[Stored items]
- Opening Delimiter -

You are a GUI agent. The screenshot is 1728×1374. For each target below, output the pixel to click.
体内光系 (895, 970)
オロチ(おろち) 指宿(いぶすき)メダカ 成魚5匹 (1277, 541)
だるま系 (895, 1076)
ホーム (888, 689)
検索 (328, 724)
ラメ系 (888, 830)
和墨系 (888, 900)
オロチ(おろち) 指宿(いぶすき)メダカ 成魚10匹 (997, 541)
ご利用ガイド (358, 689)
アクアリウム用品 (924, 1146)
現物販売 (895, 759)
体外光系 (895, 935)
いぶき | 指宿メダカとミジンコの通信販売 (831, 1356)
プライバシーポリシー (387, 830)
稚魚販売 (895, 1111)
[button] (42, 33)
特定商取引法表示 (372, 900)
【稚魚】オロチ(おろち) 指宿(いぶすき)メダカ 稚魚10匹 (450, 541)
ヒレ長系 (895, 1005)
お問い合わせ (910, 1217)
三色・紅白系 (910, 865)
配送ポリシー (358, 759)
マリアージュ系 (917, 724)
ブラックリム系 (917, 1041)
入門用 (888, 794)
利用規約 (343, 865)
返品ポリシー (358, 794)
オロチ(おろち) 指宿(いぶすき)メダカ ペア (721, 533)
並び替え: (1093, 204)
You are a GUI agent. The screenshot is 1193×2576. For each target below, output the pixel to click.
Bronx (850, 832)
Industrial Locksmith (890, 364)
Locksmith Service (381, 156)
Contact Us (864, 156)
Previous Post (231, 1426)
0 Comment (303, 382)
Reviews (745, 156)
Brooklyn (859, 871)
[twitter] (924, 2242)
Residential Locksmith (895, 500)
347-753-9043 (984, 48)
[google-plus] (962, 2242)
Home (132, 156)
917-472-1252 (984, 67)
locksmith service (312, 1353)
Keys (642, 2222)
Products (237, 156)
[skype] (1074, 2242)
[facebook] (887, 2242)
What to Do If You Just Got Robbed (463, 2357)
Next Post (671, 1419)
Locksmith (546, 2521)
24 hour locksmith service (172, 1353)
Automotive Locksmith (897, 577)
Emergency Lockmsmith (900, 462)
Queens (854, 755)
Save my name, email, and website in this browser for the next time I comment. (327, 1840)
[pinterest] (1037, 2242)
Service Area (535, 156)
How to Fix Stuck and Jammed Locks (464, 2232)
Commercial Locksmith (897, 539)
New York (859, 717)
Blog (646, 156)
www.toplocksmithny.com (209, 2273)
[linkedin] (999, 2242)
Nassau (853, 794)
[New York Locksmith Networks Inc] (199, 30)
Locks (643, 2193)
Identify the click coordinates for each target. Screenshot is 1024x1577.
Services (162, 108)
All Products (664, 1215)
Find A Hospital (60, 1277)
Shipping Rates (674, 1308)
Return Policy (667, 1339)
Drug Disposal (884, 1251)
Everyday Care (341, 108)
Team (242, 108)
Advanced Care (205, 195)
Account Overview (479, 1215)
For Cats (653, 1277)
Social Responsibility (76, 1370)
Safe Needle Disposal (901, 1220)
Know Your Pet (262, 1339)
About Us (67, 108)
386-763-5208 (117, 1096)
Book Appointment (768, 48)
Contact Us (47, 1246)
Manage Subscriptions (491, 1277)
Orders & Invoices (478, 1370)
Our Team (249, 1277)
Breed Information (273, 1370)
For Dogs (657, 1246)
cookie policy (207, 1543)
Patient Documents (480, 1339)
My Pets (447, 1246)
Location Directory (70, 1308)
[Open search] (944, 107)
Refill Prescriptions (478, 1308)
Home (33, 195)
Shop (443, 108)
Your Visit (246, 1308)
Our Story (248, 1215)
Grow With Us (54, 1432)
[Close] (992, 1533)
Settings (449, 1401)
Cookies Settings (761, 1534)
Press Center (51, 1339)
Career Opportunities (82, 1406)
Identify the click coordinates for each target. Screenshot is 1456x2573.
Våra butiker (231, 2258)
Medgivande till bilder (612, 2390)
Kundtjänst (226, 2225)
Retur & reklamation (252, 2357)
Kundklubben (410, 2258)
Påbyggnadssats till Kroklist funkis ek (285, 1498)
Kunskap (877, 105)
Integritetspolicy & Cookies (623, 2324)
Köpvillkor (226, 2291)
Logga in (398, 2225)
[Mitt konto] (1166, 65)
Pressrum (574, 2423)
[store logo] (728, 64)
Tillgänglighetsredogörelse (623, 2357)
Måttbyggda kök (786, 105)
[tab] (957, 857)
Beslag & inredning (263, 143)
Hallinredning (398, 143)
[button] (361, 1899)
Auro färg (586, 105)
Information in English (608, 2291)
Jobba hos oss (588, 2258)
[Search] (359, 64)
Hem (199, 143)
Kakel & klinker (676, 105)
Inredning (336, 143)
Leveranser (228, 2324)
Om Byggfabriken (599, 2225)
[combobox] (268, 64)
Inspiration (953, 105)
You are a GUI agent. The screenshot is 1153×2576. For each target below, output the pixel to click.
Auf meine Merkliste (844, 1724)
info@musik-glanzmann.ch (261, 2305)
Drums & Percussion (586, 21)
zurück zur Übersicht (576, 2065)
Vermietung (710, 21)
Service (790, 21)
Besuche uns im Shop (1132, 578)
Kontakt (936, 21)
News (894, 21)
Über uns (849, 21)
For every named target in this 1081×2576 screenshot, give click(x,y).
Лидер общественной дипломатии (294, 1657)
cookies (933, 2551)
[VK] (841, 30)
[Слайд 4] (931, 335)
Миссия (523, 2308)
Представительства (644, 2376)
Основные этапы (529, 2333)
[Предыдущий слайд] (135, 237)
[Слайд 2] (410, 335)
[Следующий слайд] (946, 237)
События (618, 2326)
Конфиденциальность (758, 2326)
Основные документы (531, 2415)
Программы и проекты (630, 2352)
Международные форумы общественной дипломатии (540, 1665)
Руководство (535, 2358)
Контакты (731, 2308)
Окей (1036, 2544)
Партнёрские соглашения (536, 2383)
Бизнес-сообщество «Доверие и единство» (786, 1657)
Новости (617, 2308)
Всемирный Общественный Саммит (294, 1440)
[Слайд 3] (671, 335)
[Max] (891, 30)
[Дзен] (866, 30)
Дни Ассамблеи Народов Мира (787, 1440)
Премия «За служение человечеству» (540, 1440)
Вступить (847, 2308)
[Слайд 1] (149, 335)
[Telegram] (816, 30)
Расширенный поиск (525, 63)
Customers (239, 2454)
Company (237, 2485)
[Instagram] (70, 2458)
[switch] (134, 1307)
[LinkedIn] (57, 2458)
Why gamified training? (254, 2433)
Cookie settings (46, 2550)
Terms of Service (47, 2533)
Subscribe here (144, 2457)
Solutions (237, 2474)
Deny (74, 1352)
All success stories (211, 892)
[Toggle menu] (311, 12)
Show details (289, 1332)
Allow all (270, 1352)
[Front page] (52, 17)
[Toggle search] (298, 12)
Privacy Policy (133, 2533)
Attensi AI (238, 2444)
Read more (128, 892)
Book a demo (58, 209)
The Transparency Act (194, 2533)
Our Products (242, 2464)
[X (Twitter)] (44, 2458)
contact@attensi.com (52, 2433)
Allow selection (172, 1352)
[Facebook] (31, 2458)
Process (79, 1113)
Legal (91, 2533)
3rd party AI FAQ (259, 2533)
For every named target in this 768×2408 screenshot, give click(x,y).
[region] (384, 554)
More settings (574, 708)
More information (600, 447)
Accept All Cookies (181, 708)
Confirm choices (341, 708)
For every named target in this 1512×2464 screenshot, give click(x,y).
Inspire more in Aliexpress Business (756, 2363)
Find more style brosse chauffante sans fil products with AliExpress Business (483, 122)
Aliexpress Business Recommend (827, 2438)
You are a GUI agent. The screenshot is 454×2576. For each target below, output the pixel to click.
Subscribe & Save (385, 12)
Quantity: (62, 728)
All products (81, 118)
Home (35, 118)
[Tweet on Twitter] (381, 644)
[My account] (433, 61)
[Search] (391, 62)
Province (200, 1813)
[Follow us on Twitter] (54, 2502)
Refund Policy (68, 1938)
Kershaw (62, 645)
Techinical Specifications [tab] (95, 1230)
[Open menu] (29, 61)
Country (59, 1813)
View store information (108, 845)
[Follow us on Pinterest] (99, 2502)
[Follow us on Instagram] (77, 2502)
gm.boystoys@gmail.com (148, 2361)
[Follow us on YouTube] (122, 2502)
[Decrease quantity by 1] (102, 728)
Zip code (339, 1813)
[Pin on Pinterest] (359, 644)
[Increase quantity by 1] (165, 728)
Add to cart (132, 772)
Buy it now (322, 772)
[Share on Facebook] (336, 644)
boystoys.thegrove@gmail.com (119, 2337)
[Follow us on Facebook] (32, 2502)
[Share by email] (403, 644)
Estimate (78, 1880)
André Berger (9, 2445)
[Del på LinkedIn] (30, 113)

- Closing Delimiter -

[To do] If a line falls between the first line of the records and the line containing "Nassau (853, 794)", inclusive, repeat it exactly; leave out all others.

[Expected answer]
You are a GUI agent. The screenshot is 1728×1374. For each target below, output the pixel to click.
体内光系 (895, 970)
オロチ(おろち) 指宿(いぶすき)メダカ 成魚5匹 (1277, 541)
だるま系 (895, 1076)
ホーム (888, 689)
検索 (328, 724)
ラメ系 (888, 830)
和墨系 (888, 900)
オロチ(おろち) 指宿(いぶすき)メダカ 成魚10匹 (997, 541)
ご利用ガイド (358, 689)
アクアリウム用品 (924, 1146)
現物販売 (895, 759)
体外光系 (895, 935)
いぶき | 指宿メダカとミジンコの通信販売 (831, 1356)
プライバシーポリシー (387, 830)
稚魚販売 (895, 1111)
[button] (42, 33)
特定商取引法表示 (372, 900)
【稚魚】オロチ(おろち) 指宿(いぶすき)メダカ 稚魚10匹 (450, 541)
ヒレ長系 (895, 1005)
お問い合わせ (910, 1217)
三色・紅白系 (910, 865)
配送ポリシー (358, 759)
マリアージュ系 (917, 724)
ブラックリム系 (917, 1041)
入門用 (888, 794)
利用規約 (343, 865)
返品ポリシー (358, 794)
オロチ(おろち) 指宿(いぶすき)メダカ ペア (721, 533)
並び替え: (1093, 204)
You are a GUI agent. The screenshot is 1193×2576. For each target below, output the pixel to click.
Bronx (850, 832)
Industrial Locksmith (890, 364)
Locksmith Service (381, 156)
Contact Us (864, 156)
Previous Post (231, 1426)
0 Comment (303, 382)
Reviews (745, 156)
Brooklyn (859, 871)
[twitter] (924, 2242)
Residential Locksmith (895, 500)
347-753-9043 (984, 48)
[google-plus] (962, 2242)
Home (132, 156)
917-472-1252 (984, 67)
locksmith service (312, 1353)
Keys (642, 2222)
Products (237, 156)
[skype] (1074, 2242)
[facebook] (887, 2242)
What to Do If You Just Got Robbed (463, 2357)
Next Post (671, 1419)
Locksmith (546, 2521)
24 hour locksmith service (172, 1353)
Automotive Locksmith (897, 577)
Emergency Lockmsmith (900, 462)
Queens (854, 755)
Save my name, email, and website in this browser for the next time I comment. (327, 1840)
[pinterest] (1037, 2242)
Service Area (535, 156)
How to Fix Stuck and Jammed Locks (464, 2232)
Commercial Locksmith (897, 539)
New York (859, 717)
Blog (646, 156)
www.toplocksmithny.com (209, 2273)
[linkedin] (999, 2242)
Nassau (853, 794)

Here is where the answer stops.